_INFORMATION SHOWN_
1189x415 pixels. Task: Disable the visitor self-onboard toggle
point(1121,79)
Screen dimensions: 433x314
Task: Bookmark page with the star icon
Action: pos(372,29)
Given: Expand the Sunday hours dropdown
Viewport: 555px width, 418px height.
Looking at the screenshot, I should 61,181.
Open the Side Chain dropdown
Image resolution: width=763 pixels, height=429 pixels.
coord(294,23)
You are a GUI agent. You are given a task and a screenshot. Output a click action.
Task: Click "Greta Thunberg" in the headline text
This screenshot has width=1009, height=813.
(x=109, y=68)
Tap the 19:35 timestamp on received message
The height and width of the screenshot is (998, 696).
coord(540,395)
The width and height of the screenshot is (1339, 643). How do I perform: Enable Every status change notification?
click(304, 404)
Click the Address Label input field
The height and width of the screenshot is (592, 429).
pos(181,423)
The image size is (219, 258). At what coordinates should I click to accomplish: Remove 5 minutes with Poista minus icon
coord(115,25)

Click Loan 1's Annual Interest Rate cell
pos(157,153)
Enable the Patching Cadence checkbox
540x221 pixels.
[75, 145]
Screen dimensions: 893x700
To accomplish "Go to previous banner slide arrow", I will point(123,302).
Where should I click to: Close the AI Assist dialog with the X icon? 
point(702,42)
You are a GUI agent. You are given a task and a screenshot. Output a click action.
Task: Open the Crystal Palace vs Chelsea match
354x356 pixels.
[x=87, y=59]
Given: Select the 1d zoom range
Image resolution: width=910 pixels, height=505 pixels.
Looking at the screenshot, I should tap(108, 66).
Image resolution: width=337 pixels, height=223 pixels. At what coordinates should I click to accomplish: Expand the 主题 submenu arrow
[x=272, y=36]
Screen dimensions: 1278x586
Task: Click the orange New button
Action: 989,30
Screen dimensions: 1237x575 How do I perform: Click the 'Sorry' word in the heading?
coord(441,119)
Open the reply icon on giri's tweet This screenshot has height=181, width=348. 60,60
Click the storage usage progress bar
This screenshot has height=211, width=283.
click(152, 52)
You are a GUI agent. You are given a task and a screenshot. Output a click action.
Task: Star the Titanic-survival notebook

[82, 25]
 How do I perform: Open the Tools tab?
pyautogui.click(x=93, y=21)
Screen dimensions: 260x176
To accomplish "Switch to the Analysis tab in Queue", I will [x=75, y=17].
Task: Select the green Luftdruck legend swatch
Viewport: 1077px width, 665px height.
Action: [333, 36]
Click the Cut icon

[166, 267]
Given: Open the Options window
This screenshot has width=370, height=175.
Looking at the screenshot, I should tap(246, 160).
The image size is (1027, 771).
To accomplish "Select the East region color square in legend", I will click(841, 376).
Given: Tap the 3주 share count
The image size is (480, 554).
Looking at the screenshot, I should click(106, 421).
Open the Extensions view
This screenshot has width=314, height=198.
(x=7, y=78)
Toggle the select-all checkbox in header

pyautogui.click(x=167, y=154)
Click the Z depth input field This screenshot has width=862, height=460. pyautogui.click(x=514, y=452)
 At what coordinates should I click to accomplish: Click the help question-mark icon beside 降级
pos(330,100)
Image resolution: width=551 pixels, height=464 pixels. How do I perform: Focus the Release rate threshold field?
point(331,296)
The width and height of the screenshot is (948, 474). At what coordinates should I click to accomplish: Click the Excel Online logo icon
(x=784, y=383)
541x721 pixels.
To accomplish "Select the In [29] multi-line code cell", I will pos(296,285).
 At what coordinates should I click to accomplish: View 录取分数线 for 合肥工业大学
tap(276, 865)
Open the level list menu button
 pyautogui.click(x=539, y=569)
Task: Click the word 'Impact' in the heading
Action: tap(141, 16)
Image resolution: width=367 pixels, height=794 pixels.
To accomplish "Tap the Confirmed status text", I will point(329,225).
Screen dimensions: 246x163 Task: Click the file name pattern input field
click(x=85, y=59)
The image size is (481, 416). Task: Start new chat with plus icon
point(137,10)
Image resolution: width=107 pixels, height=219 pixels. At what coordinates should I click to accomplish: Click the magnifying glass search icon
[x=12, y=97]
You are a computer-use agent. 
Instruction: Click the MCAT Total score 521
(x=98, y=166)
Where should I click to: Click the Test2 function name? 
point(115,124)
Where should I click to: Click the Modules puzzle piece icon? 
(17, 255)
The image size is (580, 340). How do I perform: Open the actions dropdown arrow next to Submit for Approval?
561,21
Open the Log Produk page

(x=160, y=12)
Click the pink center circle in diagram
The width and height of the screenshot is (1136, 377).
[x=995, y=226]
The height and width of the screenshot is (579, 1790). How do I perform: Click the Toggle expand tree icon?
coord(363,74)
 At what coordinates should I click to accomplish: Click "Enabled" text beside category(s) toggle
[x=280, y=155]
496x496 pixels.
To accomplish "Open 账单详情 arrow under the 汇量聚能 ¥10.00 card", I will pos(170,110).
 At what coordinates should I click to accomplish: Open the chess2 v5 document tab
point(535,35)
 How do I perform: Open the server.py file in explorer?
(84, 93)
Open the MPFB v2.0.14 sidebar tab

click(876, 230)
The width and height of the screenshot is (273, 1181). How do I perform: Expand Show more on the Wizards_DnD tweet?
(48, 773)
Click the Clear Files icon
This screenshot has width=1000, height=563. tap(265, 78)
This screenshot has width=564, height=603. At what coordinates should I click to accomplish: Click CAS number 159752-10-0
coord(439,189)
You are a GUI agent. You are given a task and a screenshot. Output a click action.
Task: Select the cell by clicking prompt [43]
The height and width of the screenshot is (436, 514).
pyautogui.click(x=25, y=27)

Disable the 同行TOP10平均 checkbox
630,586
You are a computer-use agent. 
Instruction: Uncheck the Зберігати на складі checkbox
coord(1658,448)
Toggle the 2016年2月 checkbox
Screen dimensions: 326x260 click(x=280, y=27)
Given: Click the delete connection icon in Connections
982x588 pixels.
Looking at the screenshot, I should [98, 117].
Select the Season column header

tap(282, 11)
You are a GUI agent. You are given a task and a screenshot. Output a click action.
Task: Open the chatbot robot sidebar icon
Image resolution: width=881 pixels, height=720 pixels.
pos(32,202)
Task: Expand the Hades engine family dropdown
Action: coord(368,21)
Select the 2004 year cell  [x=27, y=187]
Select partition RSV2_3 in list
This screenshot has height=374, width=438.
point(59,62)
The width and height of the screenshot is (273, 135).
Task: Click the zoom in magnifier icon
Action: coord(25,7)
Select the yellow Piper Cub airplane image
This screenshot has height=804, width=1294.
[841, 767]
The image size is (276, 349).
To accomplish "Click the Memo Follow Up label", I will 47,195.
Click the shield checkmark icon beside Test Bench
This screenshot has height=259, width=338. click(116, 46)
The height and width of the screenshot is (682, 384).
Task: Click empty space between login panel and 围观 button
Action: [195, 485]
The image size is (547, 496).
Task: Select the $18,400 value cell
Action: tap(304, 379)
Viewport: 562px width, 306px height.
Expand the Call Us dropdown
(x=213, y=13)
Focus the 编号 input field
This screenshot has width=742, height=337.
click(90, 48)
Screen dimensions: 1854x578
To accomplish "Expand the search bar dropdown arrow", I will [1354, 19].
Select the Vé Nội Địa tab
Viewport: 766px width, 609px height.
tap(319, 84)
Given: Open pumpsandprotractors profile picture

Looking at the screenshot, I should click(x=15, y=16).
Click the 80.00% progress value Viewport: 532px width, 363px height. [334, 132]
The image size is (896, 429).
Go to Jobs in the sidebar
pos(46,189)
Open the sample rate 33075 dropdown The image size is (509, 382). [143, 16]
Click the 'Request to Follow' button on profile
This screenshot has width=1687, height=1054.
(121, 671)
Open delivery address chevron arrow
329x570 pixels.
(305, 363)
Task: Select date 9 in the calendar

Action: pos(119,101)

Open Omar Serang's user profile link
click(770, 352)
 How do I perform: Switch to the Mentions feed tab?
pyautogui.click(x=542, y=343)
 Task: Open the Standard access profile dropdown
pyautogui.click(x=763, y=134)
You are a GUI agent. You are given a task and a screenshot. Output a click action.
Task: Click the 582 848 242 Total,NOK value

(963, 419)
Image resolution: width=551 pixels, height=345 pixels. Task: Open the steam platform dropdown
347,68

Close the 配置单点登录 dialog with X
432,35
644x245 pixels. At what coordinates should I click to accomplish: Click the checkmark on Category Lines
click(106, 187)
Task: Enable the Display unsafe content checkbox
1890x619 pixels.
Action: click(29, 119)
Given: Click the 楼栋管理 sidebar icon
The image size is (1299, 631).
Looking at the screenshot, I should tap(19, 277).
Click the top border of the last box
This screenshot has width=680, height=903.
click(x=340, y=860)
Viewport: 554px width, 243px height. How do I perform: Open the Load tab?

_WORK ITEM_
In the entries above, find the line holding "This screenshot has height=804, width=1294." and the line holding "Viewport: 562px width, 306px height.", then retype exactly those two lines and every line between them, and nothing else.

_ANSWER FOR THIS EXERCISE_
This screenshot has height=804, width=1294.
[841, 767]
The image size is (276, 349).
To accomplish "Click the Memo Follow Up label", I will 47,195.
Click the shield checkmark icon beside Test Bench
This screenshot has height=259, width=338. click(116, 46)
The height and width of the screenshot is (682, 384).
Task: Click empty space between login panel and 围观 button
Action: [195, 485]
The image size is (547, 496).
Task: Select the $18,400 value cell
Action: tap(304, 379)
Viewport: 562px width, 306px height.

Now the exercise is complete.